Thirty thousand dead flies. In gallon glass jars.
Such is the quest of Steven R. Kutcher, founder of Pasadena-based Bugs Are My Business. And he’s a third of the way there.
“Nobody can compete with me in terms of bugs,” Kutcher says. “It’s an adventure going to my house.”
He isn’t exaggerating. In addition to a huge specimen collection and butterfly garden--furnished with plants that attract winged beauties--Kutcher maintains an in-home insect zoo, where (by appointment) one can view hundreds of live bugs, many quite rare--Chilean tarantulas, African praying mantises, New Zealand spiders.
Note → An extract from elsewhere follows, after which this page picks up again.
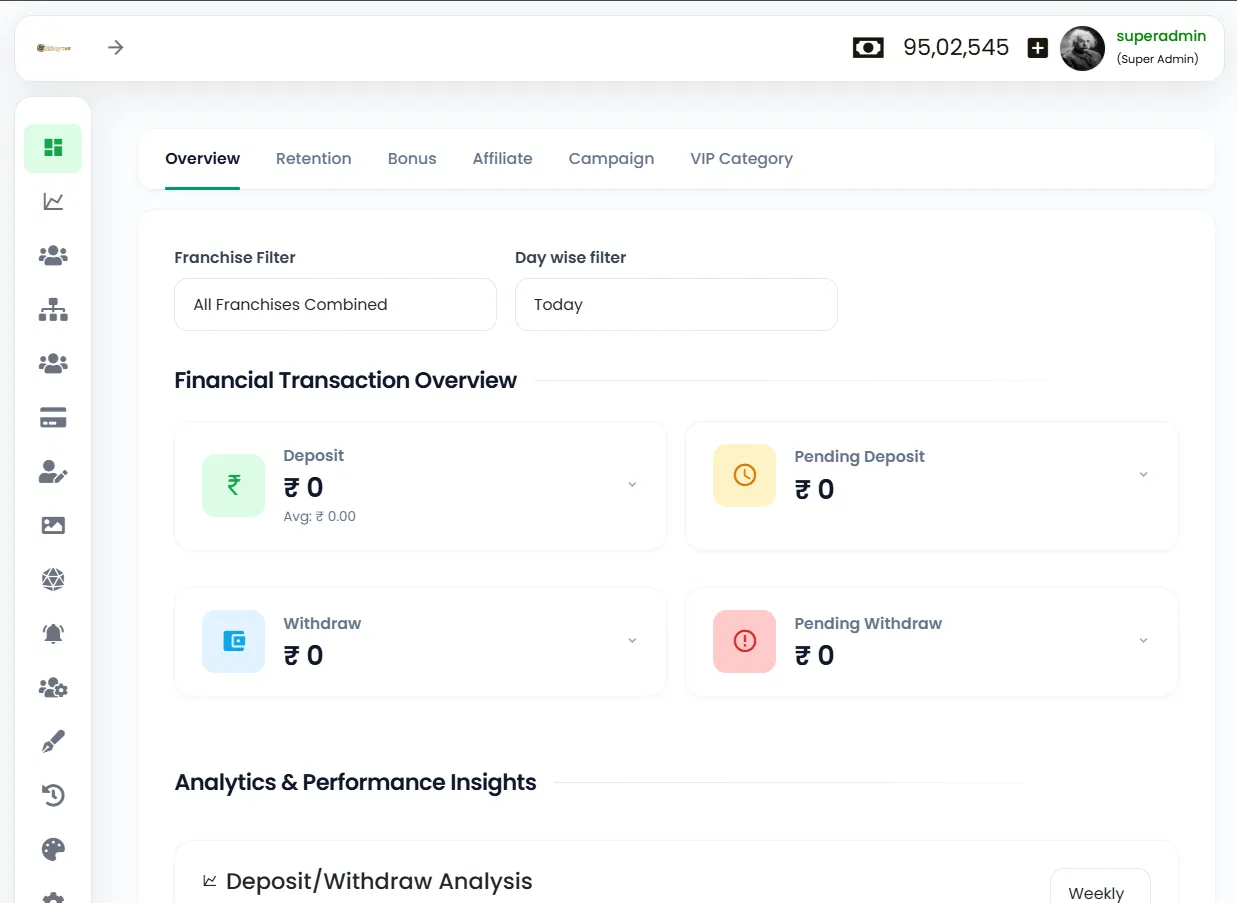The width and height of the screenshot is (1237, 903).
Task: Open the Day wise filter dropdown
Action: point(676,304)
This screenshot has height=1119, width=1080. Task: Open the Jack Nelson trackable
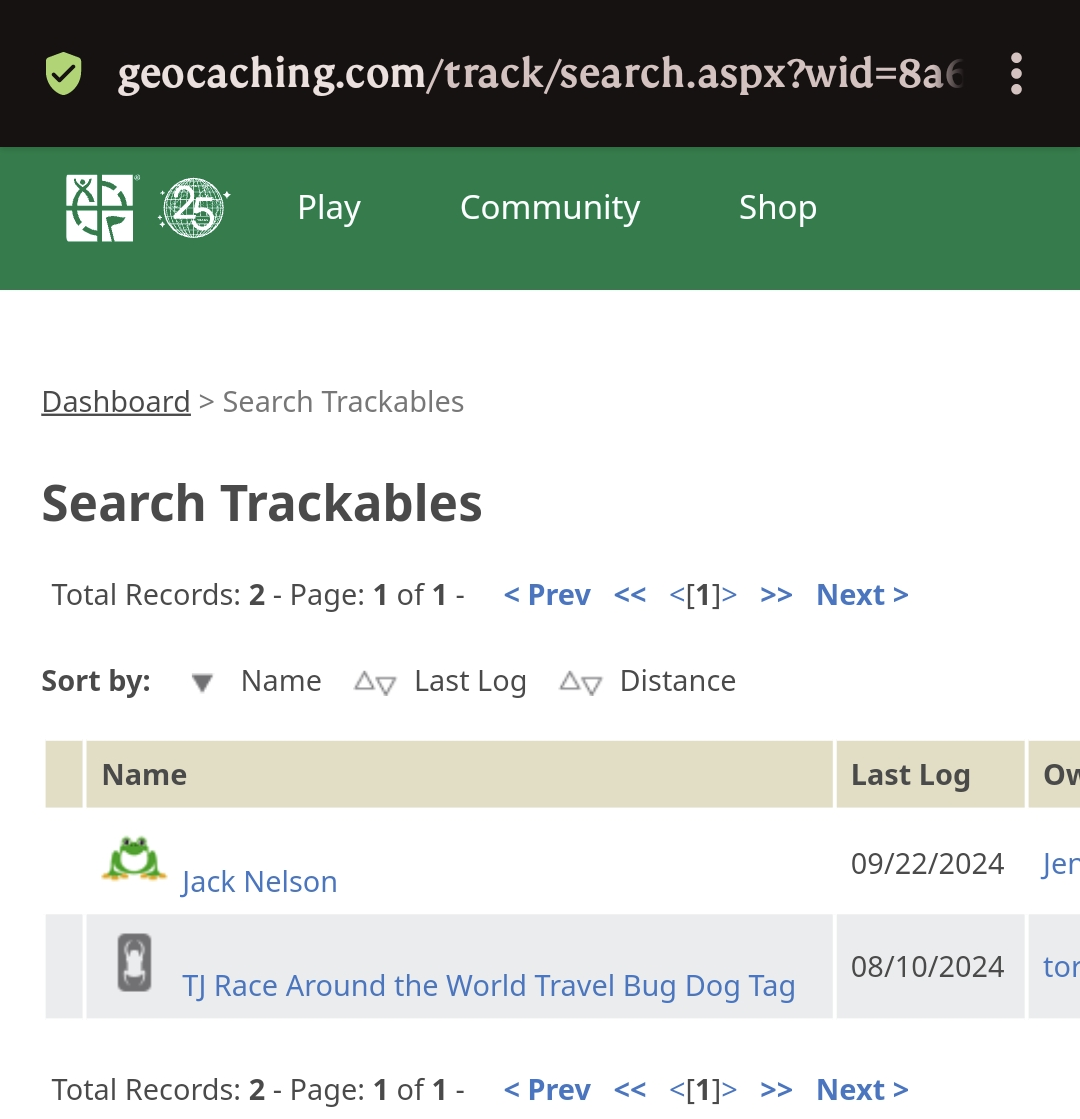(x=259, y=882)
“Some people just refuse to come in,” he says.
Formally speaking, Kutcher, 47, is an entomologist. In practice, he’s a teacher (at West Los Angeles College), consultant (he advised the county on its 1988 landfill study), speaker (he’s “The Bug Man” to kids at L.A. schools and summer camps), artist (he sells bug-themed greeting cards and photos) and entertainer (he has released 1,000 butterflies at weddings).
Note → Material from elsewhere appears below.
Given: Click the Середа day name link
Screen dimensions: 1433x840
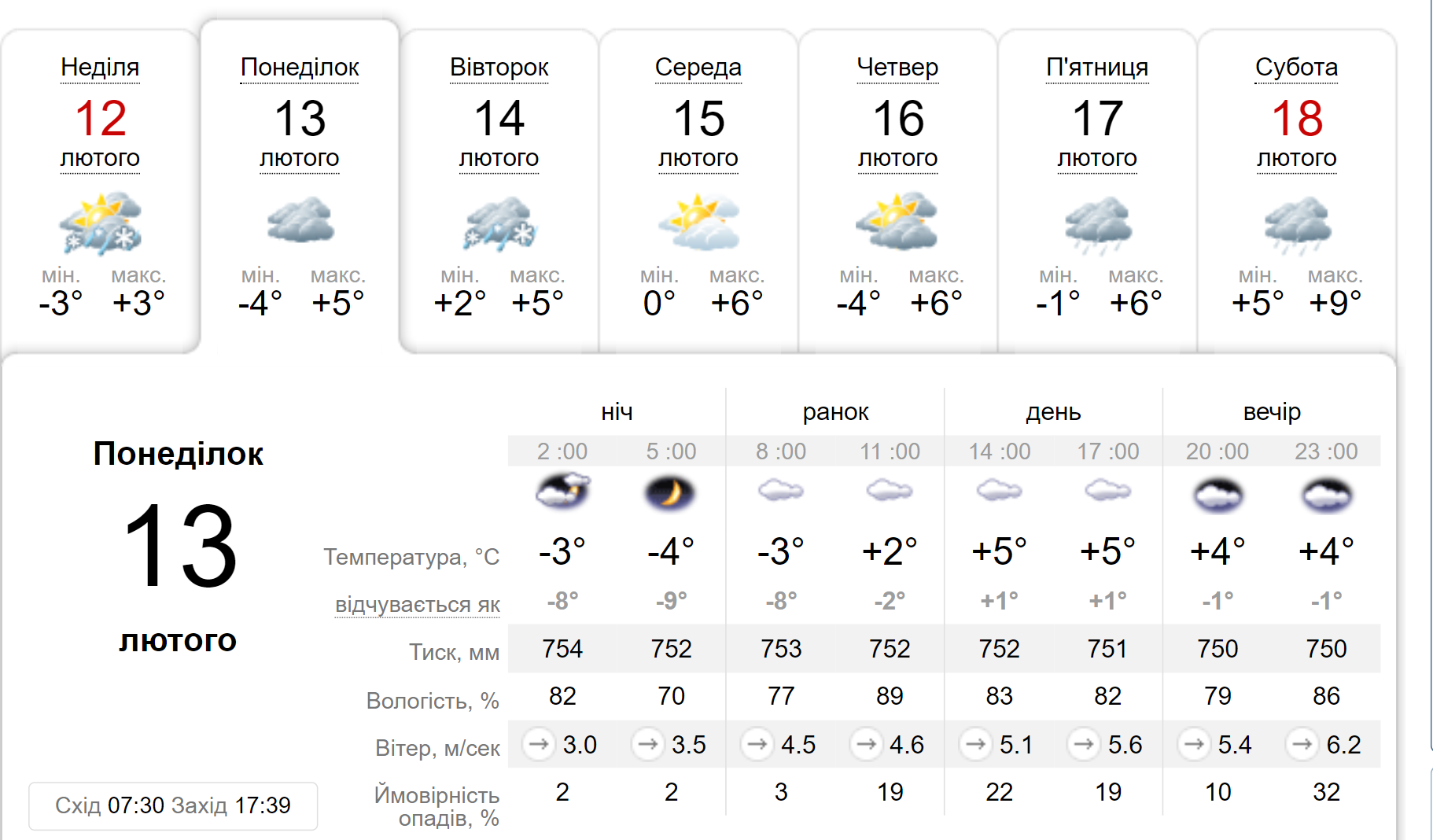Looking at the screenshot, I should (x=698, y=68).
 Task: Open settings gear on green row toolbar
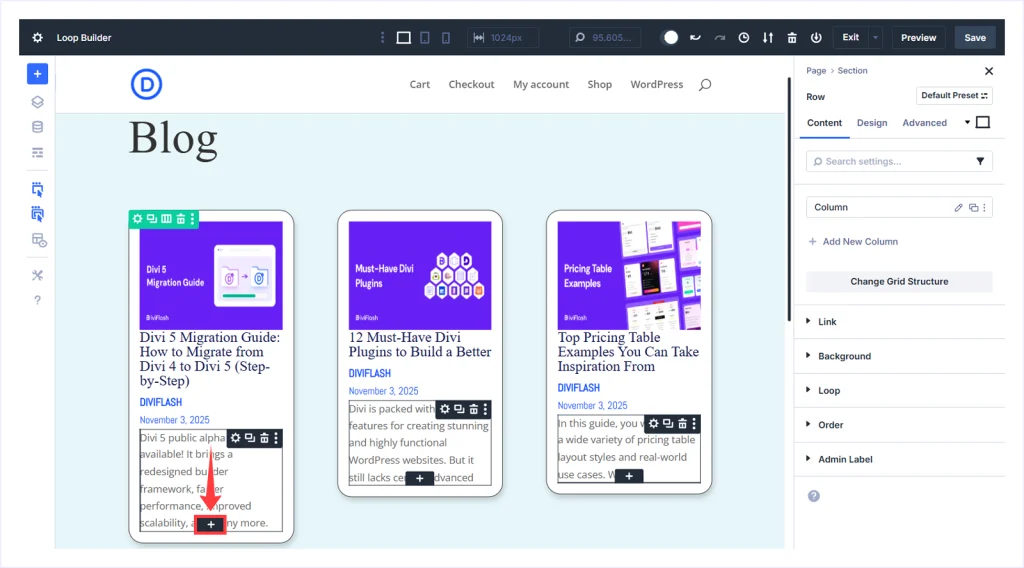(137, 219)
But Kutcher is probably best known for his work as a movie and TV “bug wrangler.” He was spider-meister for “Arachnophobia,” orchestrated the cockroaches in “Pacific Heights” and arranged for a wasp to fly into Roddy McDowall’s mouth in the TV movie “An Inconvenient Woman.”
“Most people just sort of step on bugs,” Kutcher says, “but insects represent life, and I love life. Some people decide when they’re young that they want to be football players. I always wanted to be involved with bugs. If I lived near elephants and zebras, I’m sure I’d love them, too. But it’s hard to find elephants and zebras in the city.”